(RECORD SET):
★ ★ ★

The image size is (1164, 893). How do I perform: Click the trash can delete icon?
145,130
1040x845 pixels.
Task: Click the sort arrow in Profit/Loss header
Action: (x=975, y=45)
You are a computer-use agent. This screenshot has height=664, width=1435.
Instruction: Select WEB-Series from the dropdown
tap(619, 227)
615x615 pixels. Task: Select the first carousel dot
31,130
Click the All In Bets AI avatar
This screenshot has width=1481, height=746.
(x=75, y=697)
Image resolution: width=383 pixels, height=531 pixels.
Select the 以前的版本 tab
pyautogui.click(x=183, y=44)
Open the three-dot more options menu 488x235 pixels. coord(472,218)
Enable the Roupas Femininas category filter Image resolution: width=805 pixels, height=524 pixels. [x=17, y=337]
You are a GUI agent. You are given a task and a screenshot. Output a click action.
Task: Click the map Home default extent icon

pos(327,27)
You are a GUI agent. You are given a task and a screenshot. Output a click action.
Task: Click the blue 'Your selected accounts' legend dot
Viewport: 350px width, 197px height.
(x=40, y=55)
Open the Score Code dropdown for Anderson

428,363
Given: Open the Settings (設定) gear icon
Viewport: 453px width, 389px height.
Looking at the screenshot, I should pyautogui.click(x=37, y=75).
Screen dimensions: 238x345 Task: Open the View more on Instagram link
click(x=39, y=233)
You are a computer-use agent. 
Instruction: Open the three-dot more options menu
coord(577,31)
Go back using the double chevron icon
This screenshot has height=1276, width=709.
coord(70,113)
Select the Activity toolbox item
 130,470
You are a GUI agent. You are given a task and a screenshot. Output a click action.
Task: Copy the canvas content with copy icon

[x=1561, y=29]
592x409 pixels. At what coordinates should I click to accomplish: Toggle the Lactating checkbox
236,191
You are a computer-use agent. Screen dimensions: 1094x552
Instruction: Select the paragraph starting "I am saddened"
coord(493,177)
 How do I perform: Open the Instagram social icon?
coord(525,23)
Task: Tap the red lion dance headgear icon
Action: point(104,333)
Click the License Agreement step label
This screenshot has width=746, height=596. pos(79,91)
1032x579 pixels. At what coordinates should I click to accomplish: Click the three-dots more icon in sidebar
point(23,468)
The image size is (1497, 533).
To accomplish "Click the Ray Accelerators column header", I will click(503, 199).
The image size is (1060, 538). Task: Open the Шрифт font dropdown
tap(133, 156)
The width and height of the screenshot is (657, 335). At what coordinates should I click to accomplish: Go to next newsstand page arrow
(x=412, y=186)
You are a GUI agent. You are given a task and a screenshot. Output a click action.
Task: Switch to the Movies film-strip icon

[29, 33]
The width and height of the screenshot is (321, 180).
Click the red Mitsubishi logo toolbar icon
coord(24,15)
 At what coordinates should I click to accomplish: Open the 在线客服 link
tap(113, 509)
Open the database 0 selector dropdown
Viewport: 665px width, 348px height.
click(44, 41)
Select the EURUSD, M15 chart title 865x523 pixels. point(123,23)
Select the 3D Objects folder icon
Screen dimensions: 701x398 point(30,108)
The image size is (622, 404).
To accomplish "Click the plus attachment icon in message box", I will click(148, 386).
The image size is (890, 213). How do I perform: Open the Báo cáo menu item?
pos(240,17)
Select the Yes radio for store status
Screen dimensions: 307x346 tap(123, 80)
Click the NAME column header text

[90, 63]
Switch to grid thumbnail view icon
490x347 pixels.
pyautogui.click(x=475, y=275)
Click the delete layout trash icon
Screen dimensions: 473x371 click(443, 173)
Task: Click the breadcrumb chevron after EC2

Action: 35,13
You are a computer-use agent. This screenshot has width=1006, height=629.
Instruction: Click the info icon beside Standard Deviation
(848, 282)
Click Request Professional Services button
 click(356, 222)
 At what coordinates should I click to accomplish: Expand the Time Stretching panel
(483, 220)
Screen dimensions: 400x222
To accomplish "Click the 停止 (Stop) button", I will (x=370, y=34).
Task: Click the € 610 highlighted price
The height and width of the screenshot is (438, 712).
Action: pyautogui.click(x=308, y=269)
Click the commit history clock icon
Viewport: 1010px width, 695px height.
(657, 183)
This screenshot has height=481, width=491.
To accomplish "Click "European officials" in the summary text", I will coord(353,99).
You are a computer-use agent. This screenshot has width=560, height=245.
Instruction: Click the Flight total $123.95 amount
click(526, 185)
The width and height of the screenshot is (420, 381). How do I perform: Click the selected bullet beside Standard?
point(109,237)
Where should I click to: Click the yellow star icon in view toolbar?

★ ★ ★

(PROBLEM TO SOLVE): Repeat the data in its entirety, exactly as written.

(ANSWER):
The image size is (1164, 893). How do I perform: Click the trash can delete icon?
145,130
1040x845 pixels.
Task: Click the sort arrow in Profit/Loss header
Action: (x=975, y=45)
You are a computer-use agent. This screenshot has height=664, width=1435.
Instruction: Select WEB-Series from the dropdown
tap(619, 227)
615x615 pixels. Task: Select the first carousel dot
31,130
Click the All In Bets AI avatar
This screenshot has width=1481, height=746.
(x=75, y=697)
Image resolution: width=383 pixels, height=531 pixels.
Select the 以前的版本 tab
pyautogui.click(x=183, y=44)
Open the three-dot more options menu 488x235 pixels. coord(472,218)
Enable the Roupas Femininas category filter Image resolution: width=805 pixels, height=524 pixels. [x=17, y=337]
You are a GUI agent. You are given a task and a screenshot. Output a click action.
Task: Click the map Home default extent icon

pos(327,27)
You are a GUI agent. You are given a task and a screenshot. Output a click action.
Task: Click the blue 'Your selected accounts' legend dot
Viewport: 350px width, 197px height.
(x=40, y=55)
Open the Score Code dropdown for Anderson

428,363
Given: Open the Settings (設定) gear icon
Viewport: 453px width, 389px height.
Looking at the screenshot, I should pyautogui.click(x=37, y=75).
Screen dimensions: 238x345 Task: Open the View more on Instagram link
click(x=39, y=233)
You are a computer-use agent. 
Instruction: Open the three-dot more options menu
coord(577,31)
Go back using the double chevron icon
This screenshot has height=1276, width=709.
coord(70,113)
Select the Activity toolbox item
 130,470
You are a GUI agent. You are given a task and a screenshot. Output a click action.
Task: Copy the canvas content with copy icon

[x=1561, y=29]
592x409 pixels. At what coordinates should I click to accomplish: Toggle the Lactating checkbox
236,191
You are a computer-use agent. Screen dimensions: 1094x552
Instruction: Select the paragraph starting "I am saddened"
coord(493,177)
 How do I perform: Open the Instagram social icon?
coord(525,23)
Task: Tap the red lion dance headgear icon
Action: point(104,333)
Click the License Agreement step label
This screenshot has width=746, height=596. pos(79,91)
1032x579 pixels. At what coordinates should I click to accomplish: Click the three-dots more icon in sidebar
point(23,468)
The image size is (1497, 533).
To accomplish "Click the Ray Accelerators column header", I will click(503, 199).
The image size is (1060, 538). Task: Open the Шрифт font dropdown
tap(133, 156)
The width and height of the screenshot is (657, 335). At what coordinates should I click to accomplish: Go to next newsstand page arrow
(x=412, y=186)
You are a GUI agent. You are given a task and a screenshot. Output a click action.
Task: Switch to the Movies film-strip icon

[29, 33]
The width and height of the screenshot is (321, 180).
Click the red Mitsubishi logo toolbar icon
coord(24,15)
 At what coordinates should I click to accomplish: Open the 在线客服 link
tap(113, 509)
Open the database 0 selector dropdown
Viewport: 665px width, 348px height.
click(44, 41)
Select the EURUSD, M15 chart title 865x523 pixels. point(123,23)
Select the 3D Objects folder icon
Screen dimensions: 701x398 point(30,108)
The image size is (622, 404).
To accomplish "Click the plus attachment icon in message box", I will click(148, 386).
The image size is (890, 213). How do I perform: Open the Báo cáo menu item?
pos(240,17)
Select the Yes radio for store status
Screen dimensions: 307x346 tap(123, 80)
Click the NAME column header text

[90, 63]
Switch to grid thumbnail view icon
490x347 pixels.
pyautogui.click(x=475, y=275)
Click the delete layout trash icon
Screen dimensions: 473x371 click(443, 173)
Task: Click the breadcrumb chevron after EC2

Action: 35,13
You are a computer-use agent. This screenshot has width=1006, height=629.
Instruction: Click the info icon beside Standard Deviation
(848, 282)
Click Request Professional Services button
 click(356, 222)
 At what coordinates should I click to accomplish: Expand the Time Stretching panel
(483, 220)
Screen dimensions: 400x222
To accomplish "Click the 停止 (Stop) button", I will (x=370, y=34).
Task: Click the € 610 highlighted price
The height and width of the screenshot is (438, 712).
Action: pyautogui.click(x=308, y=269)
Click the commit history clock icon
Viewport: 1010px width, 695px height.
(657, 183)
This screenshot has height=481, width=491.
To accomplish "Click "European officials" in the summary text", I will coord(353,99).
You are a computer-use agent. This screenshot has width=560, height=245.
Instruction: Click the Flight total $123.95 amount
click(526, 185)
The width and height of the screenshot is (420, 381). How do I perform: Click the selected bullet beside Standard?
point(109,237)
Where should I click to: Click the yellow star icon in view toolbar?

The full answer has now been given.